Zelai Xu, Ruize Zhang, Chao Yu, Huining Yuan, Xiangmin Yi, Shilong Ji, Chuqi Wang, Wenhao Tang, Feng Gao, Wenbo Ding, Xinlei Chen, Yu Wang · Feb 4, 2025 · Citations: 0

Abstract

Robot sports, characterized by well-defined objectives, explicit rules, and dynamic interactions, present ideal scenarios for demonstrating embodied intelligence. In this paper, we present VolleyBots, a novel robot sports testbed where multiple drones cooperate and compete in the sport of volleyball under physical dynamics. VolleyBots integrates three features within a unified platform: competitive and cooperative gameplay, turn-based interaction structure, and agile 3D maneuvering. These intertwined features yield a complex problem combining motion control and strategic play, with no available expert demonstrations. We provide a comprehensive suite of tasks ranging from single-drone drills to multi-drone cooperative and competitive tasks, accompanied by baseline evaluations of representative reinforcement learning (RL), multi-agent reinforcement learning (MARL) and game-theoretic algorithms. Simulation results show that on-policy RL methods outperform off-policy methods in single-agent tasks, but both approaches struggle in complex tasks that combine motion control and strategic play. We additionally design a hierarchical policy which achieves 69.5% win rate against the strongest baseline in the 3 vs 3 task, demonstrating its potential for tackling the complex interplay between low-level control and high-level strategy. To highlight VolleyBots' sim-to-real potential, we further demonstrate the zero-shot deployment of a policy trained entirely in simulation on real-world drones.
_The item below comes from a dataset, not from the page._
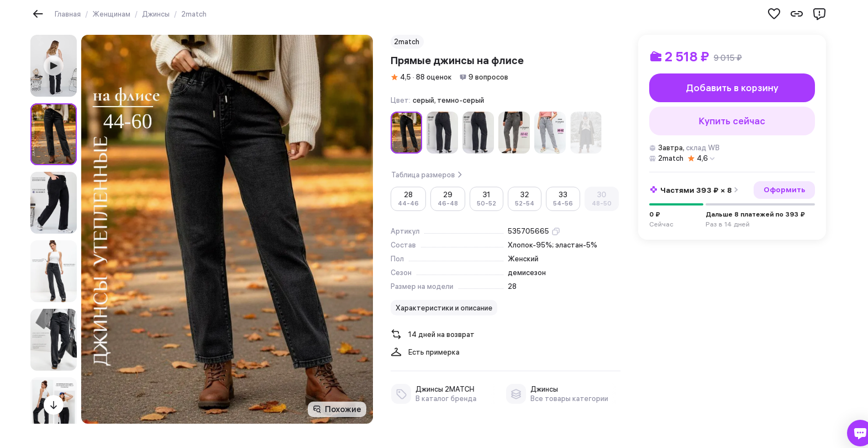Copy the article number 535705665
868x448 pixels.
pos(556,231)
HFEPX Relevance Assessment

This paper has direct human-feedback and/or evaluation protocol signal and is likely useful for eval pipeline design.

Eval-Fit Score

77/100 • High

Use this as a primary source when designing or comparing eval protocols.

Human Feedback Signal

Detected

Evaluation Signal

Detected

HFEPX Fit

High-confidence candidate

Human Data Lens

  • Uses human feedback: Yes
  • Feedback types: Demonstrations
  • Rater population: Domain Experts
  • Unit of annotation: Unknown
  • Expertise required: General
  • Extraction source: Persisted extraction

Evaluation Lens

  • Evaluation modes: Automatic Metrics, Simulation Env
  • Agentic eval: Multi Agent
  • Quality controls: Not reported
  • Confidence: 0.70
  • Flags: runtime_fallback_extraction

Protocol And Measurement Signals

Benchmarks / Datasets

No benchmark or dataset names were extracted from the available abstract.

Reported Metrics

win rate

Research Brief

Deterministic synthesis

In this paper, we present VolleyBots, a novel robot sports testbed where multiple drones cooperate and compete in the sport of volleyball under physical dynamics. HFEPX signals include Demonstrations, Automatic Metrics, Simulation Env with confidence 0.70. Updated from current HFEPX corpus.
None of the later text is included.